Multilingual Knowledge Editing with Language-Agnostic Factual Neurons
Xue Zhang, Yunlong Liang, Fandong Meng, Songming Zhang, Yufeng Chen, Jinan Xu, Jie Zhou
TL;DR
This work introduces Language-Agnostic Factual Neurons (LAFNs) as FFN neurons that encode the same facts across languages, uncovering cross-language semantic connections. It then proposes LU-LAFNs, a two-stage method that (1) locates LAFNs using paraphrase-augmented multilingual prompts and (2) updates their values to achieve synchronized multilingual edits, with updates cached to avoid detriment to general capabilities. Across Bi-ZsRE and MzsRE benchmarks, LU-LAFNs achieves state-of-the-art reliability, generality, and locality while avoiding cross-language knowledge conflicts that plague prior methods.
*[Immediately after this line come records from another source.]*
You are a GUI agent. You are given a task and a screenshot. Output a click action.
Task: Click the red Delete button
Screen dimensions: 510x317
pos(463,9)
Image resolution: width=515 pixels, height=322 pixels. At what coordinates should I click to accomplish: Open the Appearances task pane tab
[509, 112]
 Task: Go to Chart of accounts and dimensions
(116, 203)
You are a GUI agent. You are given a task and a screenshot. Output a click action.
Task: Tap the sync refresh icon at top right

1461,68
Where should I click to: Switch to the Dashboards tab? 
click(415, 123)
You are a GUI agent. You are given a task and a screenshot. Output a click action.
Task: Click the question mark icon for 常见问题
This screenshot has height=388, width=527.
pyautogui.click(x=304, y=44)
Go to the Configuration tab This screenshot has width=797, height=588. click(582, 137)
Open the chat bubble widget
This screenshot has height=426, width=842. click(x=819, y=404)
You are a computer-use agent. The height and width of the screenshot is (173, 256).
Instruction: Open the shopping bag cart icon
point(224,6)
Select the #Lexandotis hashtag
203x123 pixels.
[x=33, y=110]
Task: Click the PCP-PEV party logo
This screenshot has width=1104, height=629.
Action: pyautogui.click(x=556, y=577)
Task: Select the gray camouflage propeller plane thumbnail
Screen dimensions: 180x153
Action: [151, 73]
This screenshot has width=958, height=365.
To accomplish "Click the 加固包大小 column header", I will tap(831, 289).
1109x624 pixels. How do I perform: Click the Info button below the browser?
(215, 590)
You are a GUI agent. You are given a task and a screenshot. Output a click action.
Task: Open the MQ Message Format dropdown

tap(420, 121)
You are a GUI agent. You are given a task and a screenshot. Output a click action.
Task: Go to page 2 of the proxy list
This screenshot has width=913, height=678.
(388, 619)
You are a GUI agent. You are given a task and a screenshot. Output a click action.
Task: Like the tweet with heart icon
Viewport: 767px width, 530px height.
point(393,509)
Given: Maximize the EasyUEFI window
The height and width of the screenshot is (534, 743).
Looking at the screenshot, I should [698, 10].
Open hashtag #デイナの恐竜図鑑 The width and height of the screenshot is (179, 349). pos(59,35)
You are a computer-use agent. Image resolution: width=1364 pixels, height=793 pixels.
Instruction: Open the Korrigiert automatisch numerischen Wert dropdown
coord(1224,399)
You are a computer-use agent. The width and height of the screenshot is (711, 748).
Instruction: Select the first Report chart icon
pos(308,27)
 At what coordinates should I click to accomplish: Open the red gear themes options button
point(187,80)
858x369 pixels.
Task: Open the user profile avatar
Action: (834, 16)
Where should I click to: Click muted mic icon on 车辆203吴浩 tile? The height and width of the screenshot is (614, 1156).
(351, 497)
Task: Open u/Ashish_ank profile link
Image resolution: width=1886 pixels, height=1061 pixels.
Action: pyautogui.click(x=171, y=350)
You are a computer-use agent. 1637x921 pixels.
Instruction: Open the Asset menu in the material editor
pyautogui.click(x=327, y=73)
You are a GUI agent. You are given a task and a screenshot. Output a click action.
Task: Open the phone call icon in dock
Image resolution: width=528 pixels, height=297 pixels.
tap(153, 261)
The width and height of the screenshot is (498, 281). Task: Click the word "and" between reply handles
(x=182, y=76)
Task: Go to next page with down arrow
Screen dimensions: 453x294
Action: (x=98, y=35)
The study also analyzes how updated layers and the number of LAFNs, as well as locating strategies, influence edit performance, underscoring the importance of semantic coupling in multilingual knowledge editing.
Abstract
Multilingual knowledge editing (MKE) aims to simultaneously update factual knowledge across multiple languages within large language models (LLMs). Previous research indicates that the same knowledge across different languages within LLMs exhibits a degree of shareability. However, most existing MKE methods overlook the connections of the same knowledge between different languages, resulting in knowledge conflicts and limited edit performance. To address this issue, we first investigate how LLMs process multilingual factual knowledge and discover that the same factual knowledge in different languages generally activates a shared set of neurons, which we call language-agnostic factual neurons (LAFNs). These neurons represent the same factual knowledge shared across languages and imply the semantic connections among multilingual knowledge. Inspired by this finding, we propose a new MKE method by Locating and Updating Language-Agnostic Factual Neurons (LU-LAFNs) to edit multilingual knowledge simultaneously, which avoids knowledge conflicts and thus improves edit performance. Experimental results on Bi-ZsRE and MzsRE benchmarks demonstrate that our method achieves the best edit performance, indicating the effectiveness and importance of modeling the semantic connections among multilingual knowledge.